*** Records to use ***

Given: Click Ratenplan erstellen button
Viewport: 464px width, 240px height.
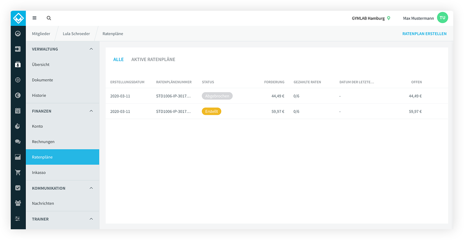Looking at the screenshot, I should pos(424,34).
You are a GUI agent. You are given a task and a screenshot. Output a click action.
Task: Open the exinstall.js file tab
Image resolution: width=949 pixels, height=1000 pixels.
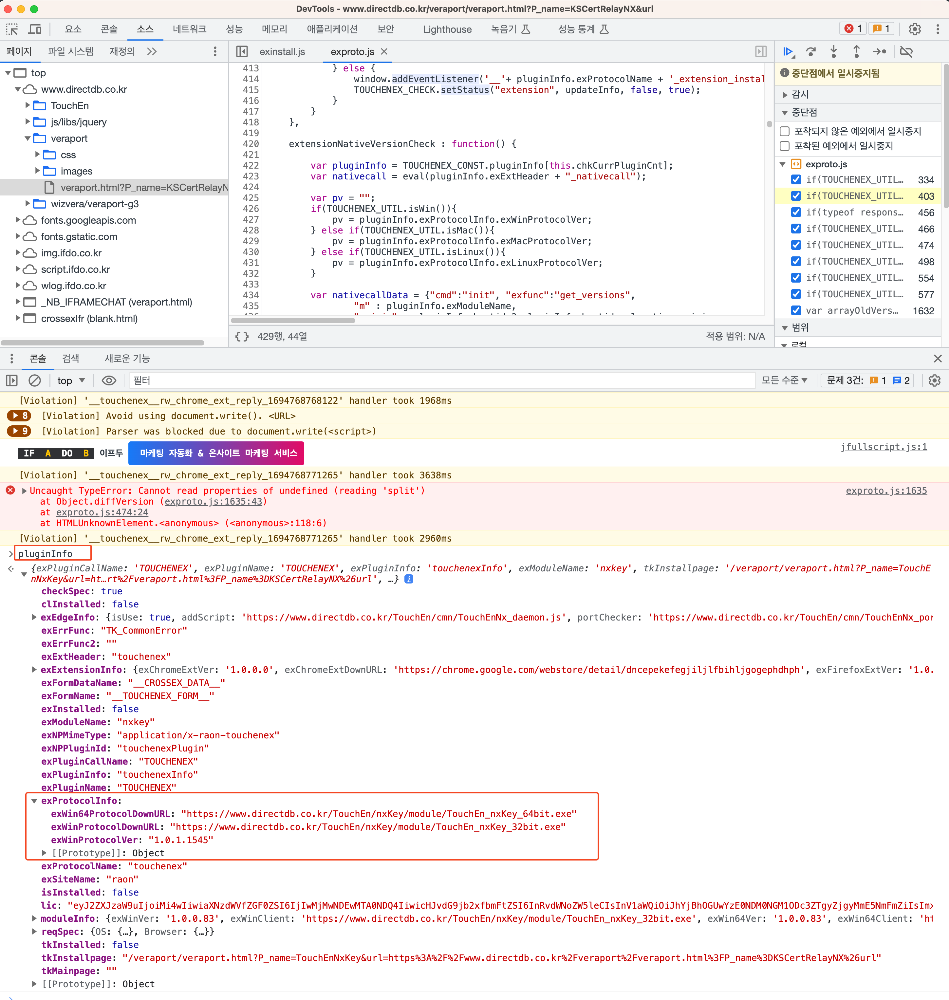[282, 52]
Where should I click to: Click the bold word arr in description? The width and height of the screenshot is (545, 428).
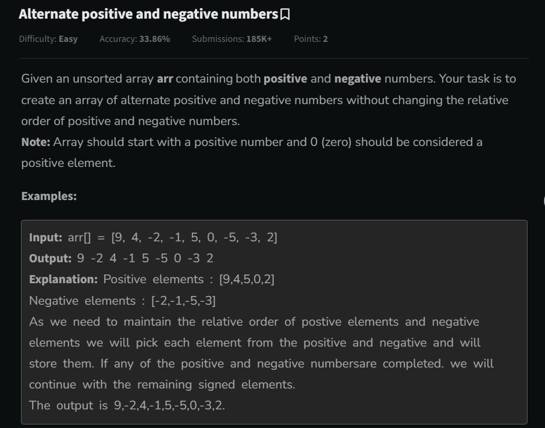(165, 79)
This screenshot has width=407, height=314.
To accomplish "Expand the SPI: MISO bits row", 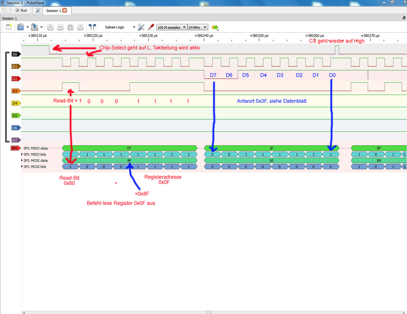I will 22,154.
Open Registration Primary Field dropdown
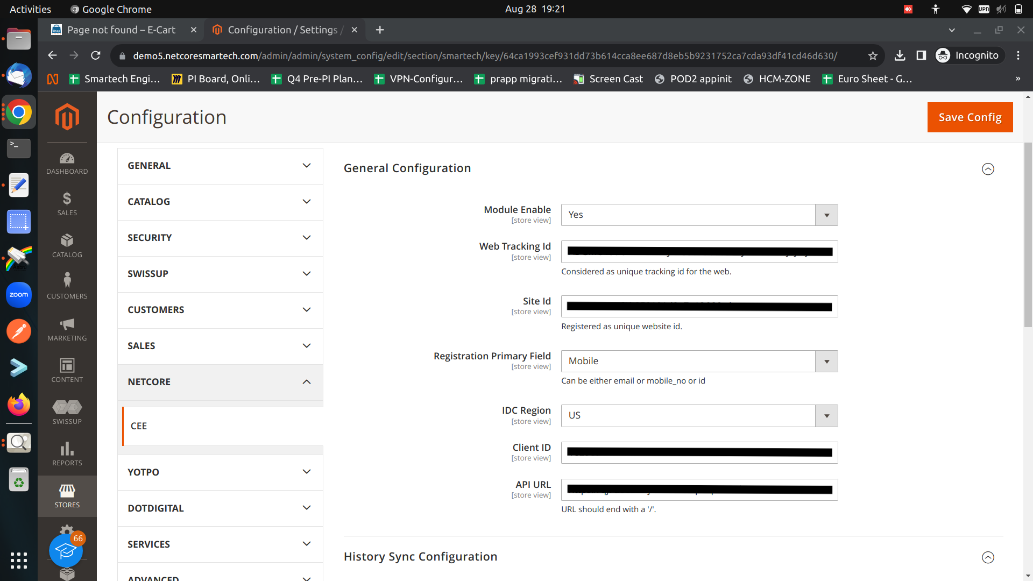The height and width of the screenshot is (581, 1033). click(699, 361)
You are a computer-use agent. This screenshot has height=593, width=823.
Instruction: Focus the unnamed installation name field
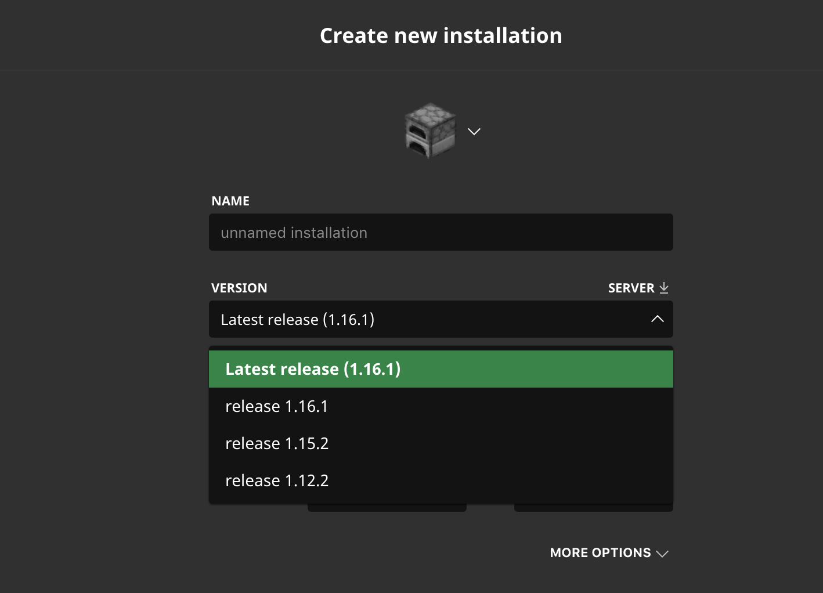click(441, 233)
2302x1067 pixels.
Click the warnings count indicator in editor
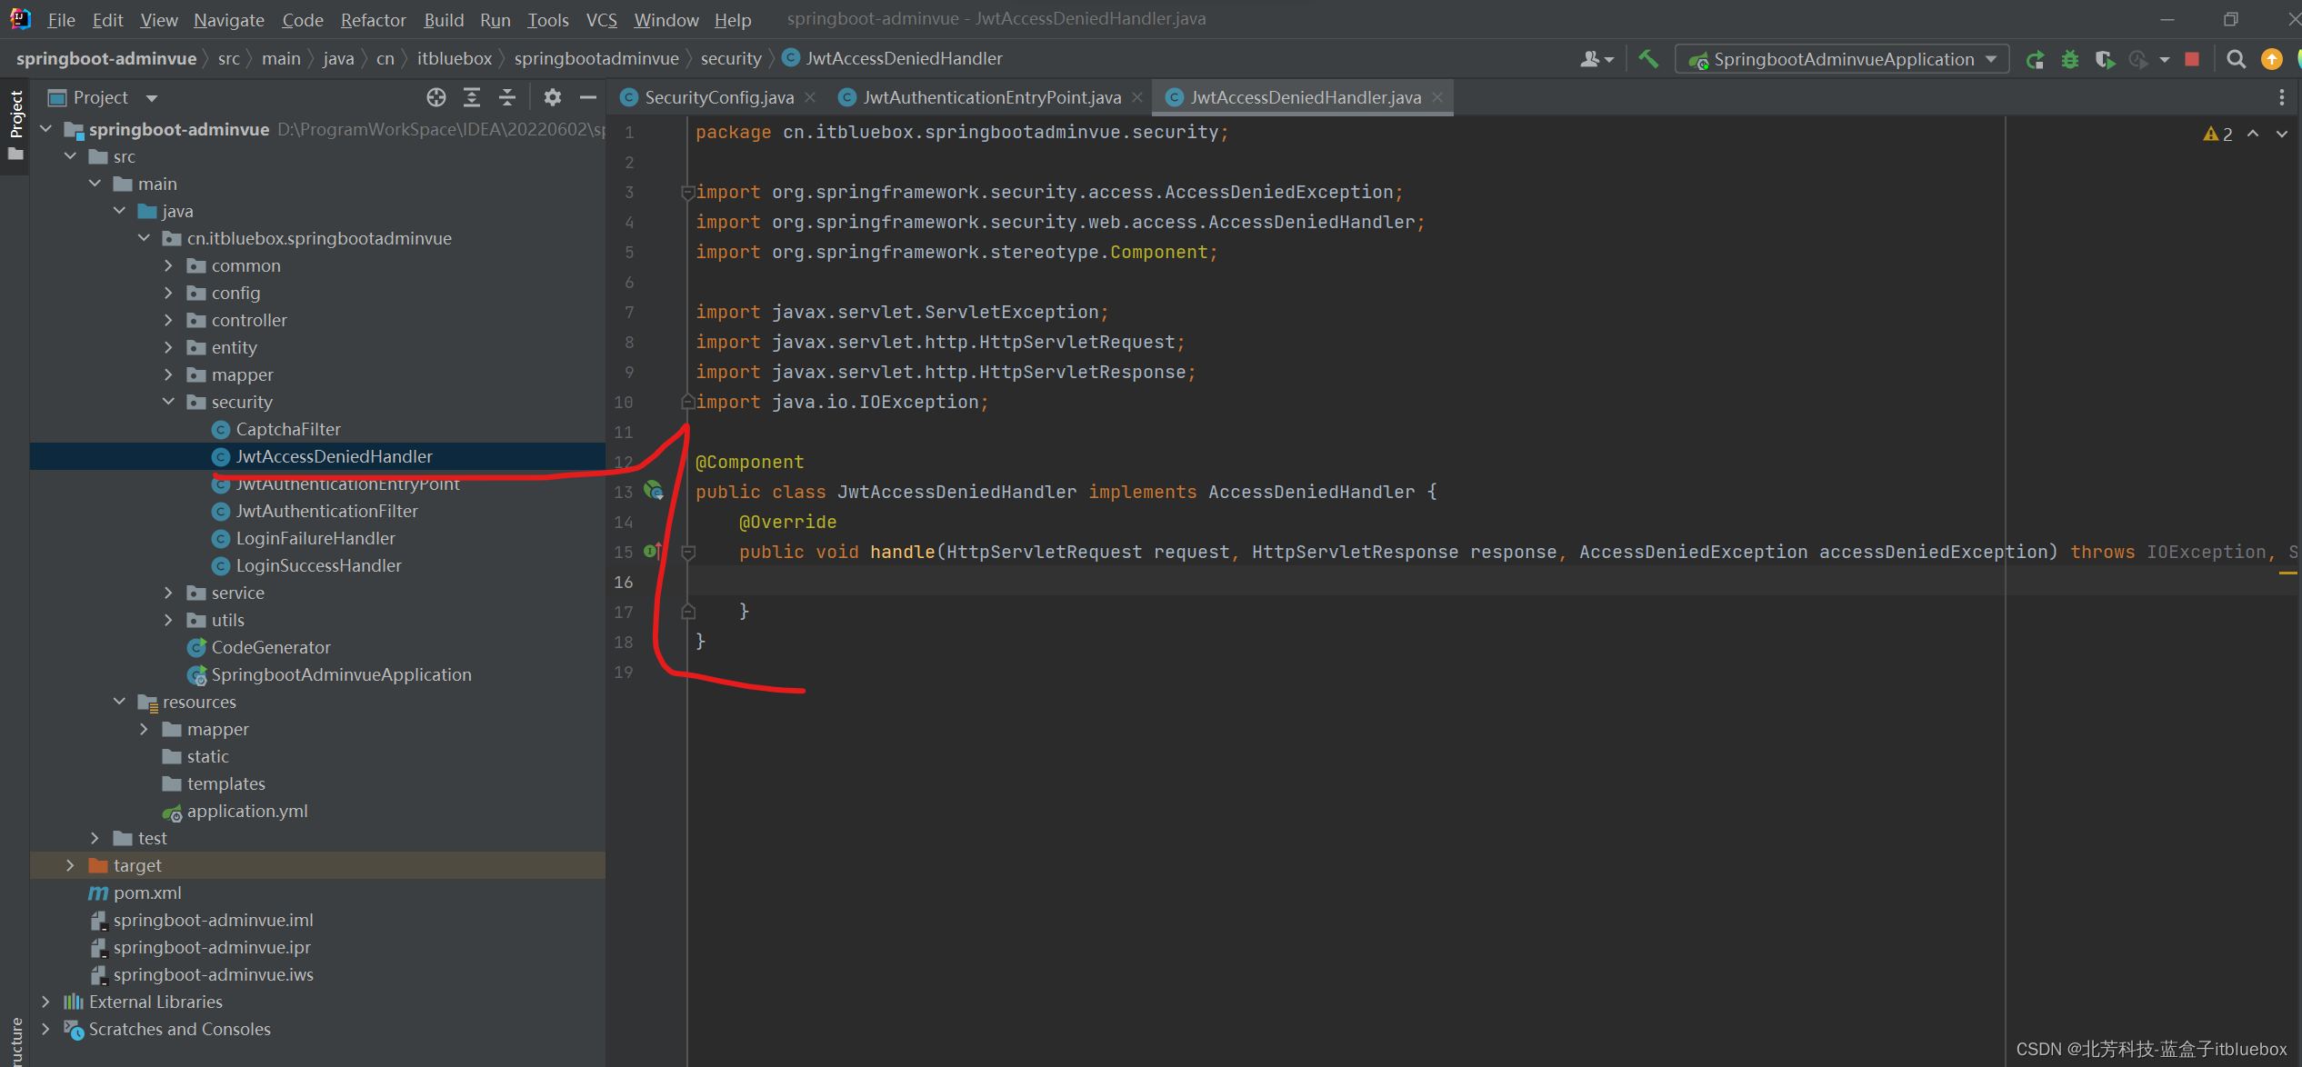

***

• _Task goal_:
Copy everything from the line containing "2302x1067 pixels." down to the end of the items. Leave the pictures out.

• _Written solution_:
2302x1067 pixels.
Click the warnings count indicator in editor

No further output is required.